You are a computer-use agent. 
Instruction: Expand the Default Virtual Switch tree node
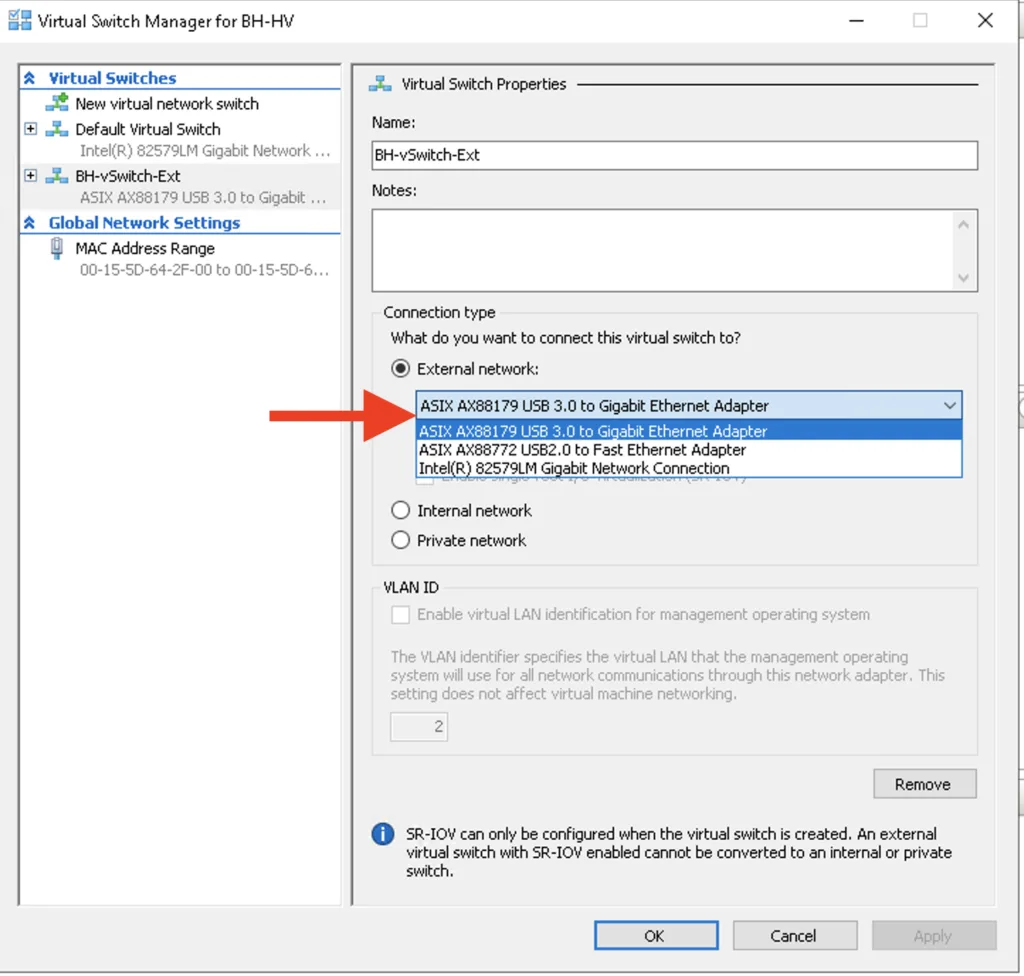pyautogui.click(x=30, y=129)
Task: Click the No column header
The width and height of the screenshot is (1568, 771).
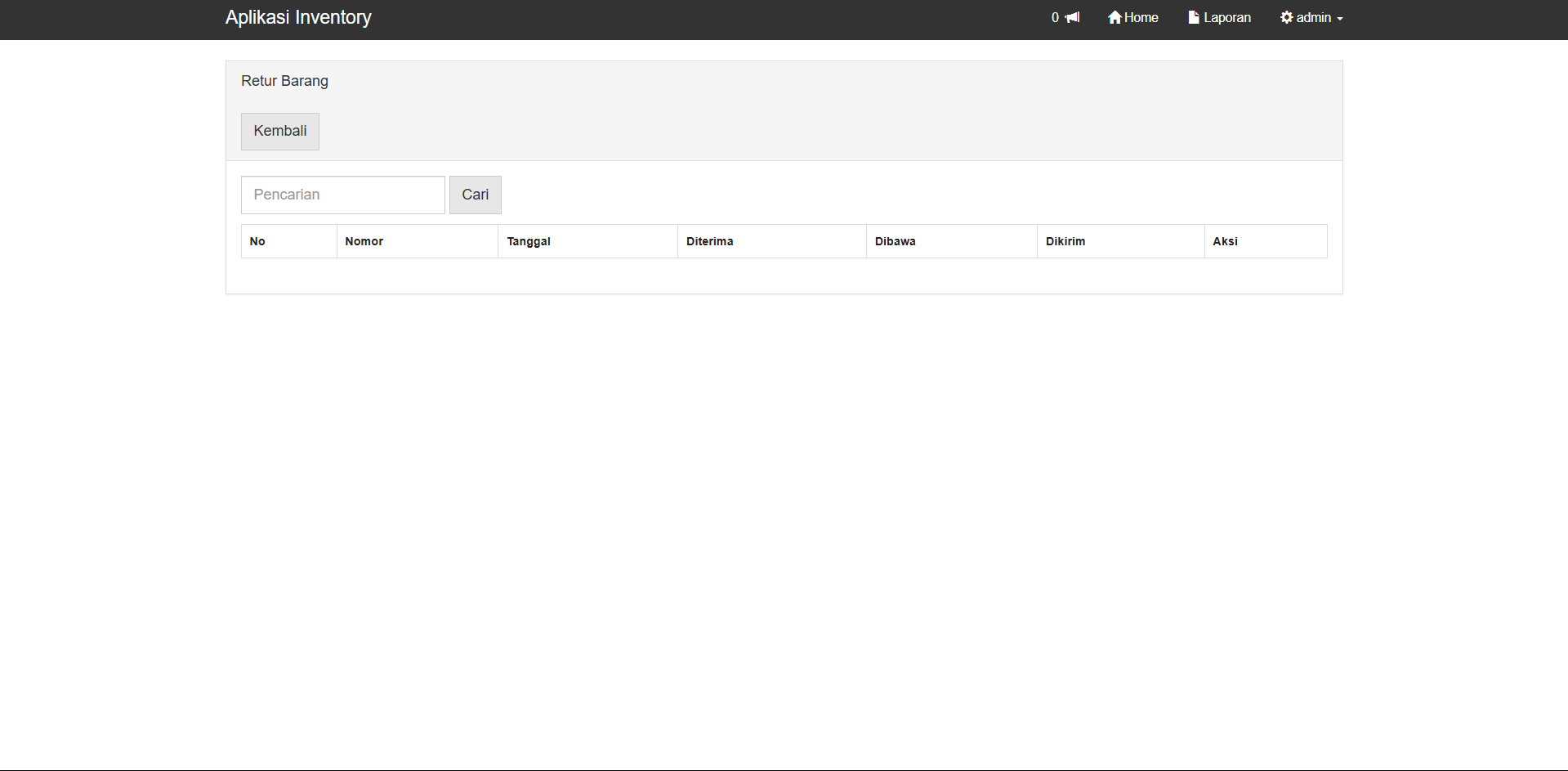Action: tap(257, 241)
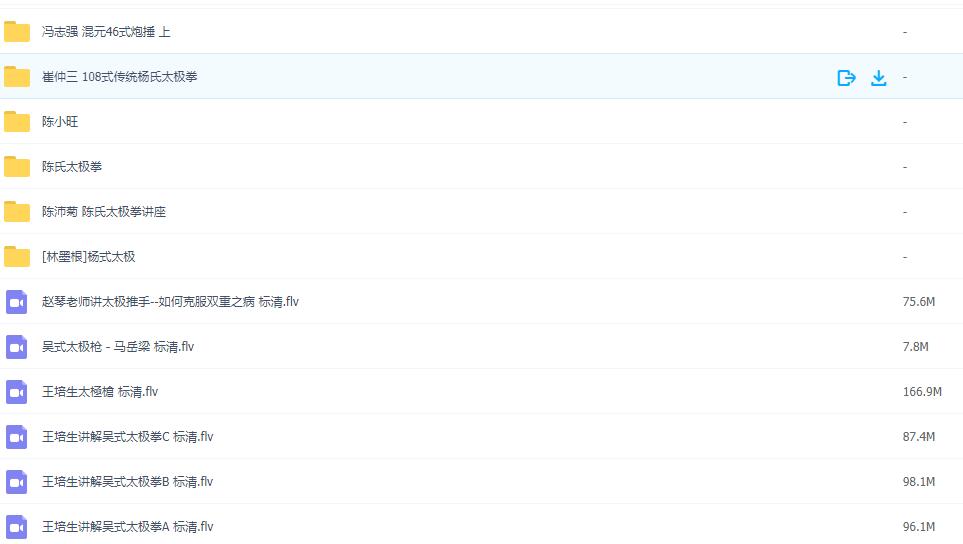Click the video icon for 吴式太极枪 file
963x544 pixels.
click(x=17, y=347)
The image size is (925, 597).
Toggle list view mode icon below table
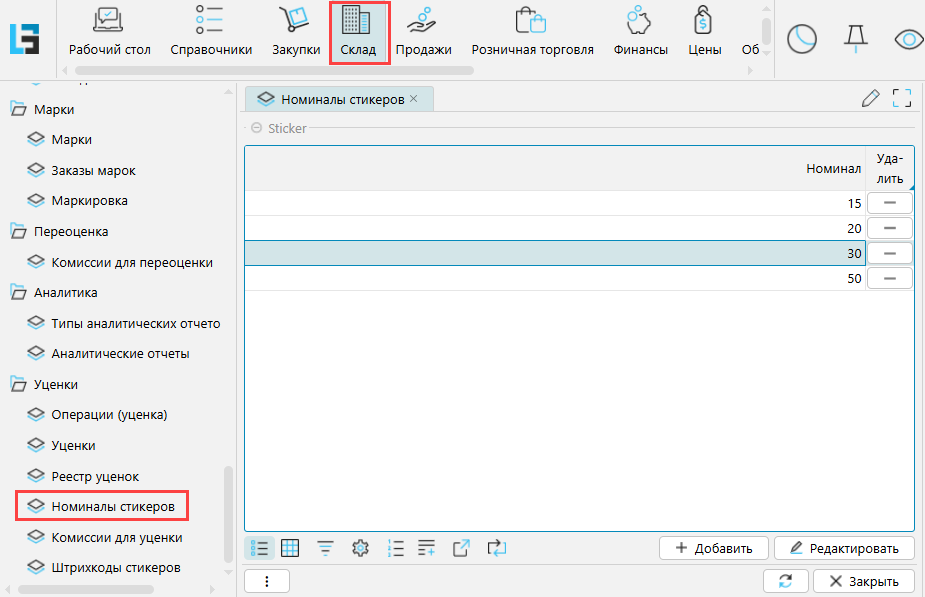point(260,548)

**WHAT NEEDS TO BE DONE:** Could all the data above be given again exactly, leaving out its images?

**REPLY TO THE TASK:**
You are a computer-use agent. 
Instruction: Expand the Default Virtual Switch tree node
pyautogui.click(x=30, y=129)
Task: Click the No column header
The width and height of the screenshot is (1568, 771).
Action: tap(257, 241)
Click the video icon for 吴式太极枪 file
963x544 pixels.
click(x=17, y=347)
The image size is (925, 597).
Toggle list view mode icon below table
point(260,548)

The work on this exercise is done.